---------- Excerpt to read

When I was an infant, Johnny Weissmuller gave me a kiss on the forehead. Does that count?

Unfortunately, I never saw any fantastic concerts but I did enjoy Alice Cooper's show "From the Inside".


----------



## IMU (Apr 8, 2009)

Brooke Shields at a Jellyfish concert!


----------



## Fiend4Halloween (Aug 28, 2008)

Ok, I can add to my list, I met every guy that played Jason Vorhees in all films, all the guys that played Michael Myers, Robert Englund (Freddy Krueger), the guy that played Candyman, R.A. Milenoff (Leatherface from TCM 3), Bill Mosely that played Chop Top from TCM & Devls Rejects/House of 1,000 Corpses), geez, the list goes on. Had a great time at the Weekend of Horrors this weekend. Lots of pix, autographs, stuff from vendors, I'll post pix this week.


----------



## NoahFentz (May 13, 2007)

--------------------
---------- Dataset extract

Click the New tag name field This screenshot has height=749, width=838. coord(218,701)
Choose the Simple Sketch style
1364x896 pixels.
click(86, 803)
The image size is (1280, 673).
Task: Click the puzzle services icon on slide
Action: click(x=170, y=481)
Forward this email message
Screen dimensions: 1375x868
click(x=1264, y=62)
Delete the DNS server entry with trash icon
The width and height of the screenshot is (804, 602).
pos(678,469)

--------------------

(Exercise prompt):
In the thread about meeting celebrities, swap "Candyman" for "Pinhead" and give the passage from "Brooke Shields at" up to and including "pix this week.". These data come from a separate source.

(Result of the exercise):
Brooke Shields at a Jellyfish concert!


----------



## Fiend4Halloween (Aug 28, 2008)

Ok, I can add to my list, I met every guy that played Jason Vorhees in all films, all the guys that played Michael Myers, Robert Englund (Freddy Krueger), the guy that played Pinhead, R.A. Milenoff (Leatherface from TCM 3), Bill Mosely that played Chop Top from TCM & Devls Rejects/House of 1,000 Corpses), geez, the list goes on. Had a great time at the Weekend of Horrors this weekend. Lots of pix, autographs, stuff from vendors, I'll post pix this week.